2020 – Flying Spaghetti Monster
Thank Dog (not a typo – I don’t believe in the bearded sky fairy. I sort of believe in the Flying Spaghetti Monster, though!). The regular season starts next week, and PW can resume control of the blog because it’s only the second week and I’m already out of material. I really miss Barleycorn’s patio and the blog fodder it provides.
Like the Corona virus, league attendance doubled from 4 players in week 1 to 8 players this week. Funny enough, we also had two no-shows and from subs no less. I think the last no-show sub was Eaglin and you see where he is: Gone. Sleeping with Jimmy Hoffa.
Now, technically, the one sub (Allen) did show but he’s already fallen into the wrong crowd hanging out with the Himalayan goat wrangler, Captain Obvious. Apparently, they have their own private tee time before the rest of the league. And they play a different course. Could they be a breakaway league? Let’s hope so.

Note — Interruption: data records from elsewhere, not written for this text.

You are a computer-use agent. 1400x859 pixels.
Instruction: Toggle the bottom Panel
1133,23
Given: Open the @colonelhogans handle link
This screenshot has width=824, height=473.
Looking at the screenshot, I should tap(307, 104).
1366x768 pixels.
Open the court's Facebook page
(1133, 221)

Speaking of addition by subtraction, the other no-show was Radio. So, you can see, all in all it was a pretty good night.
(Disclaimer: In previous blog posts I have acknowledged I don’t kiss the butts of subs like PW does. Sub is short for sub-human. That’s all you need to know. Except Thackeray. I like him. Of course, he’s only subbed once in 5 years.)

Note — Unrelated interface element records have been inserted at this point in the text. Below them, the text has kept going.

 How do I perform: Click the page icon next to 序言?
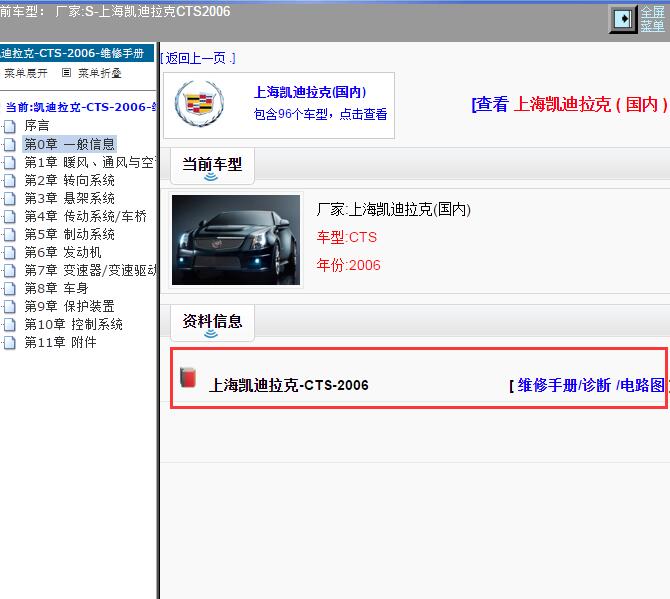pyautogui.click(x=10, y=126)
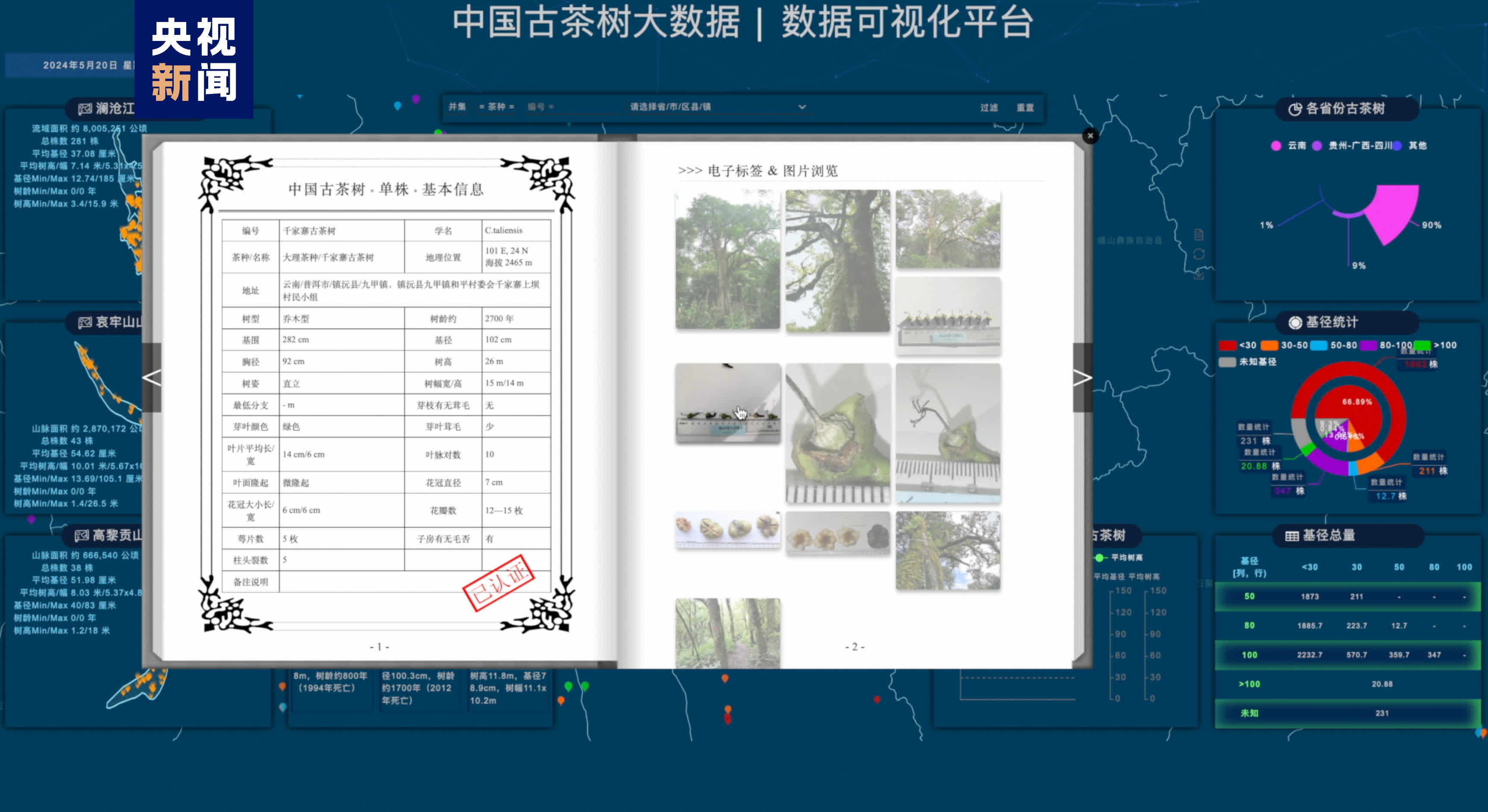Click the image icon beside 高黎贡山
This screenshot has width=1488, height=812.
coord(81,536)
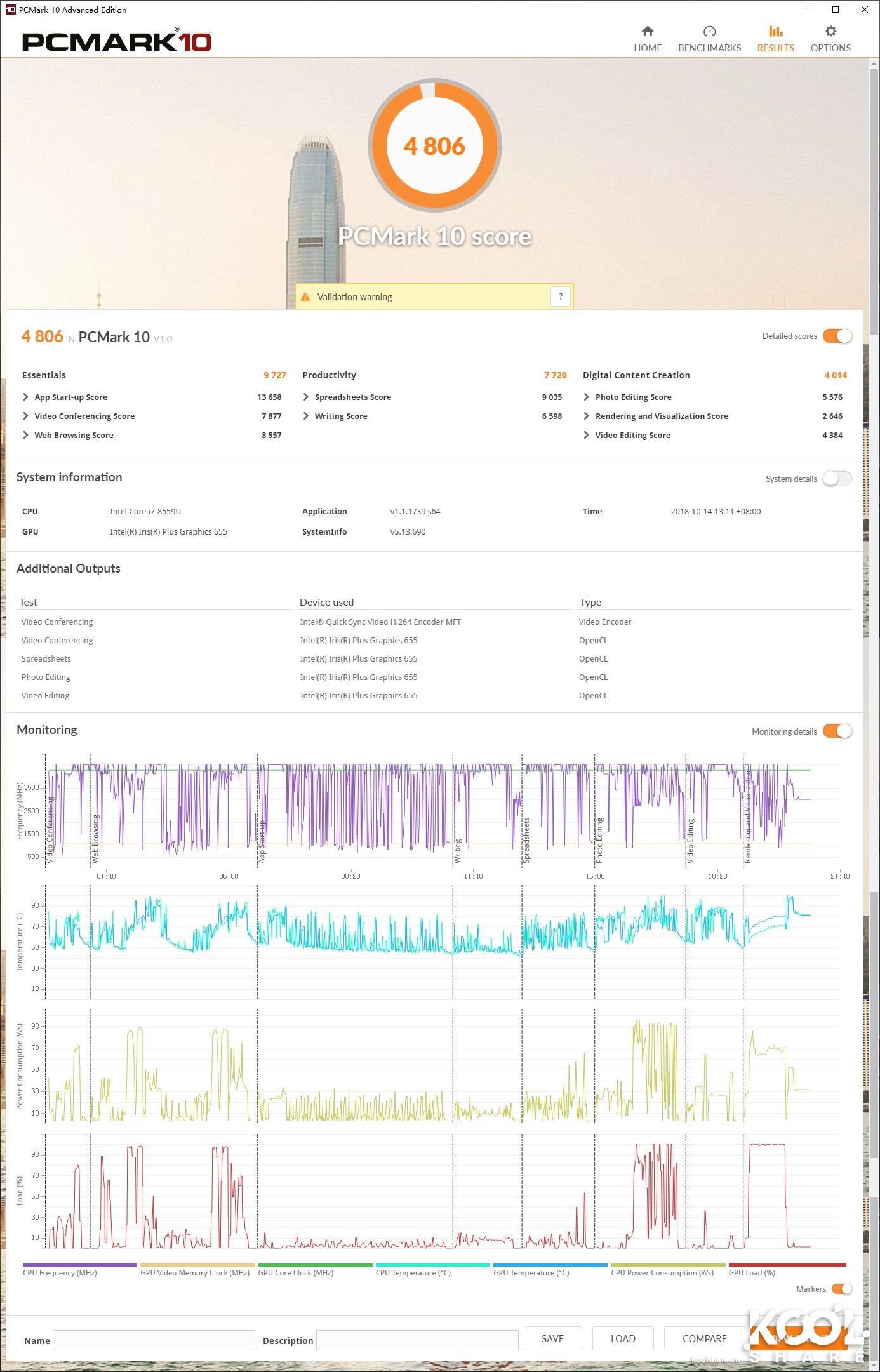Click the Home icon in navigation
This screenshot has width=880, height=1372.
(647, 32)
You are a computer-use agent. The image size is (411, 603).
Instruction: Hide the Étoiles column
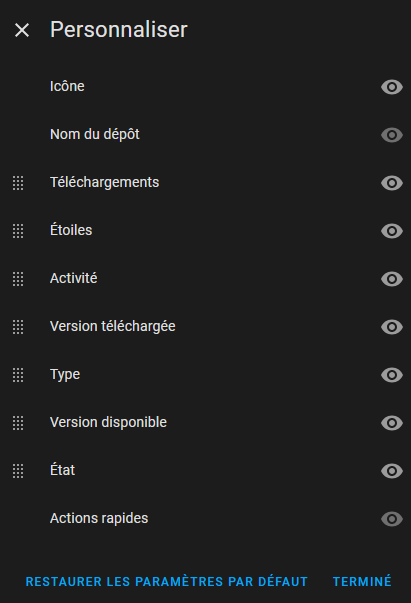(x=392, y=231)
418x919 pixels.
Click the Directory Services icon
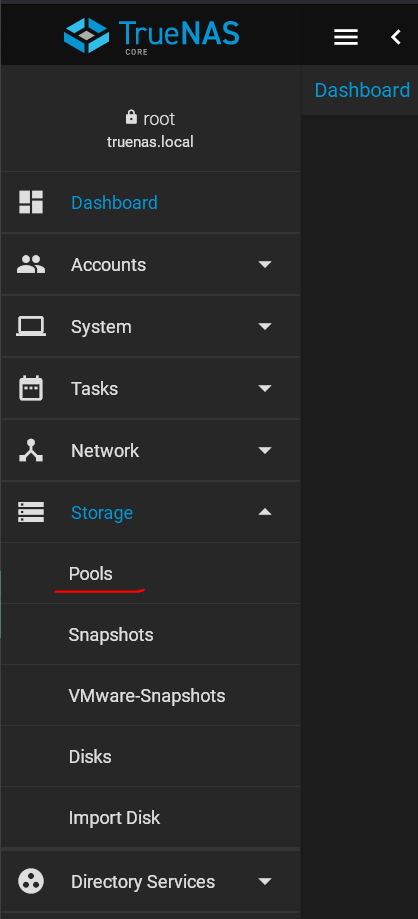(31, 881)
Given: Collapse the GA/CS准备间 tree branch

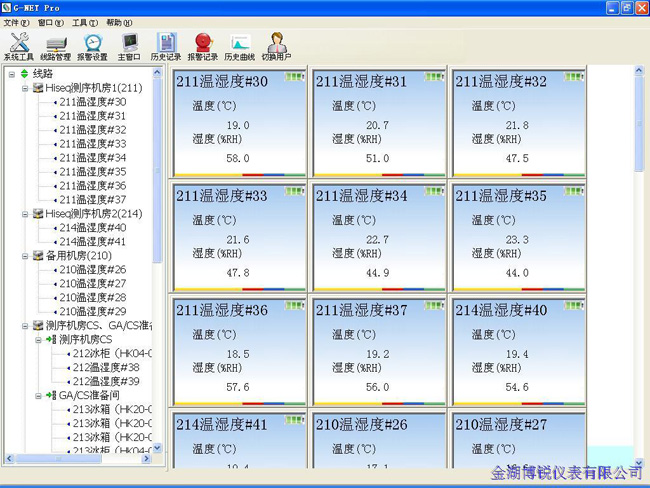Looking at the screenshot, I should [39, 396].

We played Willows front. Course was much the same as last week condition wise. Fairways in good shape but greens were shaggy and inconsistent, sort of like Etheridge’s porn stache.
Sorry, this is all I got.
See ya next week. Hit ‘em straight!
Syndrome – GCCGL Guest Blogger
I’m warning you Syndrome, stop using my “clever original” moniker “Hit ’em straight!”
DOH – my bad. I thought I read that somewhere.
You’ll probably cancel another 3 weeks for payback.
3 commissioners and not one spine to make a tough call.
We made a tough call. The easy call would have been to not do anything and play a scramble with threesomes and twosomes. Don’t you have a puppy to kick somewhere?